UPDATE | Eagle Harbor gunman had been kicked out of previous moorage spot in Seattle

The Seattle man identified as the gunman in Saturday’s shooting spree on Eagle Harbor was evicted last year from the Lake Union marina where he had been a liveaboard on his sailboat the “Flying Gull” since June 2013, according to court documents.

The Washington State Patrol said Monday that Robert David Yeiser was the gunman aboard the sailboat “Flying Gull” who was shot by a police SWAT team who tried to take him into custody after Yeiser began shooting from his boat toward the shoreline and homes along Eagle Harbor Saturday night.

Police were planning on taking Yeiser off his 55-foot-long ketch in the early morning hours of Sunday, but Yeiser was shot and killed by police after he reportedly aimed a rifle at officers who were approaching his vessel in two police boats.

Yeiser, 34, died at the scene.

No one else was hurt at the end of a dramatic night that saw Yeiser firing at random upon the beach and shoreline homes and later, at police officers responding to reports of gunfire.

Yeiser and his sailboat were at the center of several legal disputes in recent years.

Records in King County Superior Court show that Yeiser was the focus of two lawsuits last year from Commercial Marine Construction Company over unpaid bills.

A judgment in one of the two cases, from August 2016, ordered Yeiser to pay $10,258 and attorney fees and costs to the owner of the slip where his boat had been moored.

In an earlier case, Commercial Marine Construction Company filed a lawsuit against Yeiser in July 2016 to have him vacate his rental moorage slip just east of the Aurora Bridge on Seattle’s Lake Union.

The company had terminated its lease agreement with Yeiser two months earlier, but said Yeiser had ignored a 20-day notice to vacate and was continuing to live in his sailboat at the dock.

Yeiser had been leasing a moorage spot there on Lake Union since June 2013.

Yeiser, who reportedly had been working at the online retailer Amazon in Seattle at the time, was paying monthly moorage fees of $635 a month, plus liveaboard and utility fees.

The company said Yeiser owed $866 in fees through May, plus moorage for a part of June, at the time of his eviction.

According to court documents in that case, however, Yeiser alleged in an email to the company that he was being overcharged.

He also said he wanted Commercial Marine Construction Company to pay him $8,000 for damages to his boat motor and the theft of his dingy.

That email was sent to the company three days after his landlord gave notice that it was canceling his lease.

In a letter to Yeiser, an attorney for Commercial Marine Construction Company disputed the accusation that Yeiser was being overcharged for moorage.

“While the theft of your dingy and damage to your motor is unfortunate, we are not responsible for either loss. The allegation that you have been overcharged is baseless and without merit,” the attorney said in the May 20, 2016 letter.

In court papers, Commercial Marine Construction Company said Yeiser owed the company a total of $3,615 in back rent, utility and late charges, and the firm also sought $6,643 in legal fees.

The marina’s legal team also researched ways to have Commercial Marine Construction Company remove the vessel from the dock as an “abandoned or derelict vessel,” according to legal invoices from the company’s attorney, and to find out if the state Department of Natural Resources could assist in funding to have the “Flying Gull” removed from its moorage spot as a derelict vessel.

The vessel had a much storied background from its early years.

The “Flying Gull” is a “motorsailer,” a two-mast wooden sailboat that was built in 1940 by Sparkman and Stephens in Chicago, Illinois under commission from the Navy.

According to Lee Youngblood, a yacht broker who listed the “Flying Gull” for sale in 2013, the vessel served as a spy boat and sub hunter during World War II.

The sailboat bore no official Navy or military markings, but was reportedly outfitted with equipment capable of detecting submarines below the surface of the water.

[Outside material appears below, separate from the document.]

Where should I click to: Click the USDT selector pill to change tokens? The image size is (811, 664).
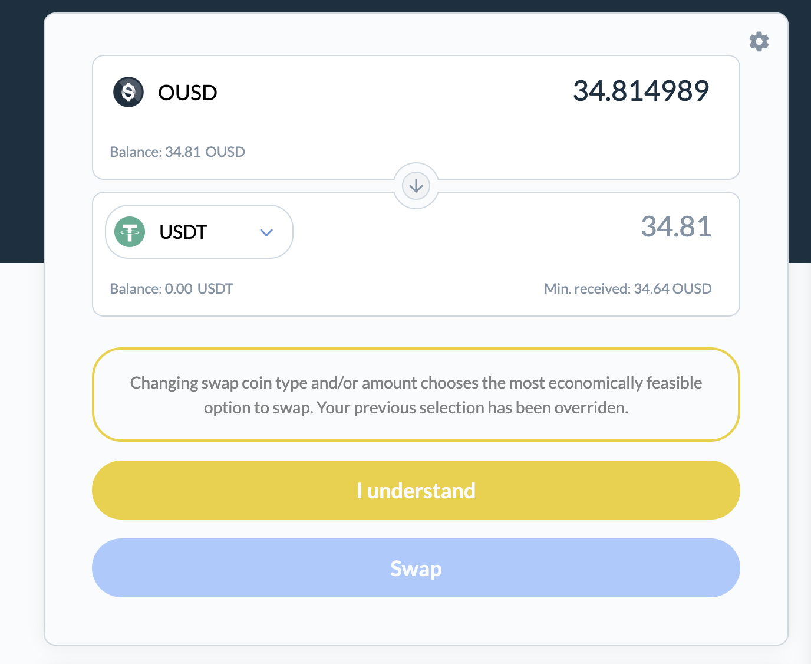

It was first used off Long Island, New York, at the start of the war, but later was sent west to find submarines outside the Panama Canal.

Youngblood said the sailboat was quite successful finding enemy subs, and was responsible for 27 submarines sunk during WWII.

Yeiser was living aboard the “Flying Gull” at the time of last weekend’s shooting incident, and police said he had been seen around the waters of Bainbridge Island in recent weeks but was not a longtime visitor to Eagle Harbor.

He had not submitted an application for a moorage spot in the city’s open water marina, according to Bainbridge spokeswoman Kellie Stickney.

Review writer Nick Twietmeyer contributed to this report.